SEÇÃO DE TEXTO

Sob o aspecto jurídico, indiretamente rompe com o princípio da

proporcionalidade da pena, já que se punirá com sanções distintas pessoas

envolvidas no mesmo fato e com idêntico grau de culpabilidade.

Questiona-se ainda sua aplicabilidade, arguindo que a delação premiada se

revela um instrumento inócuo, de rara aplicação e de eficiência ainda questionável.

Não obstante os entendimentos divergentes, a delação premiada continua a

ser incentivada, ante a intenção do legislador, que se exterioriza através da criação

de leis que concede benefícios ao delator.

Na realização deste estudo científico a metodologia usada foi de caráter

bibliográfico, cujo referencial teórico funda-se em renomados doutrinadores e

juristas, a exemplo de: Guidi (2006); Mendroni (2007); Montoya (2007); Quezado e

Vírginio (2009); Silva (2003), tendo como embasamento central a delação premiada

e sua efetiva contribuição para a persecução criminal.

DADOS FORNECIDOS
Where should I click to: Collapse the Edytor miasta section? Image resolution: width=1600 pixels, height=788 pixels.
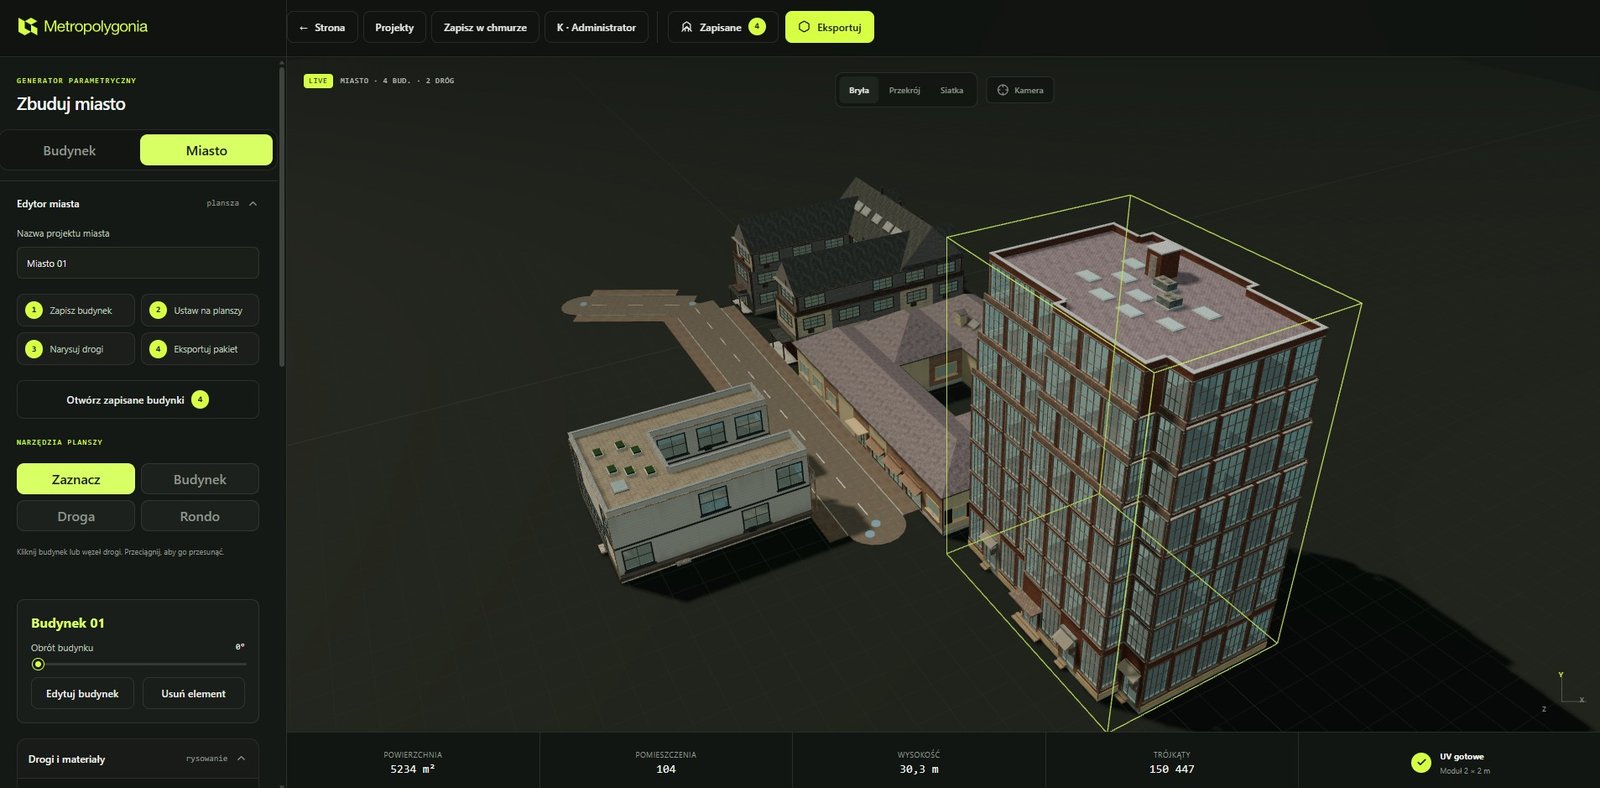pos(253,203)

LISTA DE TAREFAS
(a) Que metodologia foi usada no estudo, segundo o trecho sobre delação premiada?
(b) Liste, por favor, todas as referências de doutrinadores e juristas citadas com ano no trecho sobre delação premiada.

LISTA DE RESPOSTAS
(a) A metodologia foi de caráter bibliográfico.

(b) Guidi (2006); Mendroni (2007); Montoya (2007); Quezado e Vírginio (2009); Silva (2003)